The organizations argue that DEP should deny the requests as a matter of law, claiming Shell Chemical Appalachia LLC’s ethane cracker and the pipeline would create many other sources of air contaminants beyond the 11 sources the company wants exempted. They added that the agency also has a duty under an environmental rights amendment in the state’s constitution to deny the exemptions.

“The department should deny the requests, and must at least defer its decision until Shell accounts for the project’s cumulative environmental effects, and the public has a meaningful opportunity to comment on the same,” the groups said.

Shell’s project continues to attract environmental opposition, especially as rumblings of a petrochemical build-out in the region intensify. The cracker is being built on a 400-acre site in western Pennsylvania’s Beaver County. It would consume more than 100,000 b/d, which the pipeline is designed to deliver, to produce ethylene and polyethylene, key building blocks for plastics. Production is expected to begin sometime in the early 2020s.
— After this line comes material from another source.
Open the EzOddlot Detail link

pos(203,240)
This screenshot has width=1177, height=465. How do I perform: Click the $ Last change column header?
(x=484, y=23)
Construction is progressing, with Shell having transitioned over the last year from site remediation and early works, such as sewage, underground electricity and foundations, to the primary construction phase during which the actual plant is being built. Final right-of-way purchase efforts for the 97-mile Falcon ethane system have been completed and the necessary permit applications have been filed with state and federal agencies. Mainline construction is scheduled to start and be completed next year.

The two-leg system would have three source points within the rich-gas portions of the Marcellus and Utica shales. It would collect ethane from MarkWest Energy Partners LP’s Houston Processing and Fractionation facility in Washington County, PA, and from its Cadiz Complex in Harrison County, OH. The system would also receive ethane from Utica East Ohio Midstream’s nearby Harrison Hub fractionation plant in Scio, OH.

In Pennsylvania, a public comment period for the pipeline’s water obstruction and erosion control permits closed earlier this year. DEP sent technical deficiency letters asking Shell for more information about gaps in the applications, which the company has since addressed. The DEP has yet to issue any permits for the project, and Fraley added that the water and erosion permit applications are still under review.

The company “is currently reviewing Sierra Club’s letter, but it is confident that all appropriate information has been submitted” to the DEP, Shell spokesperson Ray Fisher said of the protest filing.

Some of the protesting groups have already had success in pushing Shell for additional environmental controls, at least at the massive project in Beaver County. After the DEP issued an air permit for the facility in June 2015, the CAC and the Environmental Integrity Project filed an appeal with the state Environmental Hearing Board. Last year, Shell reached a settlement with the groups, agreeing to implement more safeguards to monitor air quality, including a fenceline monitoring program and flare testing to ensure equipment is destroying nearly all pollutants emitted.

The Falcon ethane system has also been designed without pumps or compressors, which can generate even more emissions. The source points, Shell has said, would have enough pressure to transport ethane all the way to the line’s junction where the two-leg system meets to move ethane to the cracker.

In their protest, the environmental groups aired concerns about the projects cumulative effects on the environment and how those might exacerbate climate change, saying Shell’s attempt to rely on the exemption policy is wrong because it’s for small, one-off sources. The company’s reliance on the policy is misguided, they claim, arguing that it has “no basis in law” to extend the exemptions to a nearly 100-mile pipeline.

“Ultimately, the department is responsible for applying the correct legal standard to its
review of the project,” the organizations wrote.